Synthesizing zirconium carbide at lower temperatures could address this issue. In 2019, Zhou et al. successfully synthesized zirconium carbide at 1,300°C.

Hypothesis two: Significant amounts of impurities

Significant amounts of impurities, such as nitrogen and oxygen, commonly occur in experimentally synthesized zirconium carbide and may affect vacancy ordering. “However, precise characterization of impurity concentration in zirconium carbide is notoriously challenging, which can mean that impurity concentrations are not accurately reported,” Davey and Chen write.

Further modeling studies such as the one conducted by Davey et al. could help identify processing parameters that mitigate the chance of impurities.

Hypothesis three: Composition too close to stoichiometric zirconium carbide

Carbon (or vacancy) diffusion in zirconium carbide is influenced by the vacancy composition—carbon diffusivity increases with higher vacancy concentration, and vice versa. “This offers a further possible explanation for the limited observances of other ordered phases closer to stoichiometric zirconium carbide [where vacancy concentration is lower],” Davey and Chen write.

Hypothesis four: Ordered phases are affecting each other

Currently, knowledge of all possible ordered phases is extremely limited, but it is theoretically feasible that a nonstoichiometric ordered phase may destabilize other predicted phases and prevent them from forming. “This, once again, offers a potential explanation for why Zr2C is the only consistently observed superstructural phase,” Davey and Chen write.

Next steps

Davey and Chen conclude the review by noting that experimental and theoretical studies to date confirm that vacancy arrangement as well as vacancy concentration significantly affect the thermophysical properties of zirconium carbide.

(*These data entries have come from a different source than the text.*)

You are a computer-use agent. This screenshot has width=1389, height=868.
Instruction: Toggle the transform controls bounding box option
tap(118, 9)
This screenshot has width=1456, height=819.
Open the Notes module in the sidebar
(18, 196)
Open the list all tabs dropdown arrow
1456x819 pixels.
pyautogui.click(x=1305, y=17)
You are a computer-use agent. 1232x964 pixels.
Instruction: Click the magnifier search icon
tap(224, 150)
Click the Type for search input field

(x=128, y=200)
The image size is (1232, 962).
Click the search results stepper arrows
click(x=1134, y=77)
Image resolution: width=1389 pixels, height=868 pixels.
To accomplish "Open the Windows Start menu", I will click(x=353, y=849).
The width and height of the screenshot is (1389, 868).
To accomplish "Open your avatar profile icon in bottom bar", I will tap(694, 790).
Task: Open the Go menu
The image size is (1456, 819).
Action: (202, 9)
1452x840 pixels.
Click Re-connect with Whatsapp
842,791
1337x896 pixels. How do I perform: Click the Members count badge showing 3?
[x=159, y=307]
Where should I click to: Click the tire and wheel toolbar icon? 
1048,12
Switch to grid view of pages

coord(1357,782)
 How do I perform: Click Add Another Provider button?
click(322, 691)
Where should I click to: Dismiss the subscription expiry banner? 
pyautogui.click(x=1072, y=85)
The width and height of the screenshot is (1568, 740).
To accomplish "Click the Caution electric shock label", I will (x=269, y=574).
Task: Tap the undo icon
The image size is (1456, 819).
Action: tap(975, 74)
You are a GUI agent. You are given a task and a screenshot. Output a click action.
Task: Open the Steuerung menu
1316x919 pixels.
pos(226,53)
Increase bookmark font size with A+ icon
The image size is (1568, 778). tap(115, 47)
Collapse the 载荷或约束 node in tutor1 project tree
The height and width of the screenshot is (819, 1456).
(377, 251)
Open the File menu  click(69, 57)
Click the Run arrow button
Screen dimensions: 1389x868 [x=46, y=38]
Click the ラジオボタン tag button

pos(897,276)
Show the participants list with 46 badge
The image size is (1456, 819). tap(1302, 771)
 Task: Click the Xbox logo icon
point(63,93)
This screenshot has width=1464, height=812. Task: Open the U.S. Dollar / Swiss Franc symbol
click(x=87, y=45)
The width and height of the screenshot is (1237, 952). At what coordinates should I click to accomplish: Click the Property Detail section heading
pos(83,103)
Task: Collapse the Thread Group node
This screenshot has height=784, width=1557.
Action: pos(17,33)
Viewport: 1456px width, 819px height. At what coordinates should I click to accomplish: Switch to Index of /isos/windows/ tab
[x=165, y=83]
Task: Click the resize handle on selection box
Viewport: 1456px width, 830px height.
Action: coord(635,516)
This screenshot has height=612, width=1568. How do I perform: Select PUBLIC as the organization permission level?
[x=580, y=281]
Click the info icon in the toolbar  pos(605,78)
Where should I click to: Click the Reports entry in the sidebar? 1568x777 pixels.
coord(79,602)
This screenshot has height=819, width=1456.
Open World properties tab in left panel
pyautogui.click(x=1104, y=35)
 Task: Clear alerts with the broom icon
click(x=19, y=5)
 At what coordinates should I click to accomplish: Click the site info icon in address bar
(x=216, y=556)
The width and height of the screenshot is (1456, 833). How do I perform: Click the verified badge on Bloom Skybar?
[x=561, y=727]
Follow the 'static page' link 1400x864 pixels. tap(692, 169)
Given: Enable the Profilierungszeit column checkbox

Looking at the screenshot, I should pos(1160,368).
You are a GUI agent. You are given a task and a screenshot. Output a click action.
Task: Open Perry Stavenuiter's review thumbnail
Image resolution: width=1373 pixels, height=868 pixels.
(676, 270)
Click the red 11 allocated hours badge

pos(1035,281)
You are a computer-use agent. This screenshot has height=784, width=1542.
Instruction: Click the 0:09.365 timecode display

However, the elastic and mechanical properties show conflicting results among different studies and thus require further work for clarification.

They suggest a few directions future research could take, including

  • Experimentally confirm predicted stable structures: Recent theoretical work provides threshold values for temperature and impurity content that could assist in this area.
  • Clarify the cause of variations in thermophysical properties: Some researchers have suggested these variations may be understood by considering the arrangements of vacancies and their pair cluster, although further work is needed to validate this hypothesis across all properties.
  • Further explore short-range ordering behavior at high temperatures: The strong energetic preference for certain pair configurations in short-range ordering could explain why particular stoichiometries have such high melting points if the preference persists at high temperatures.

The open-access paper, published in International Journal of Ceramic Engineering & Science, is “Vacancy ordering in substoichiometric zirconium carbide: A review” (DOI: 10.1002/ces2.10126).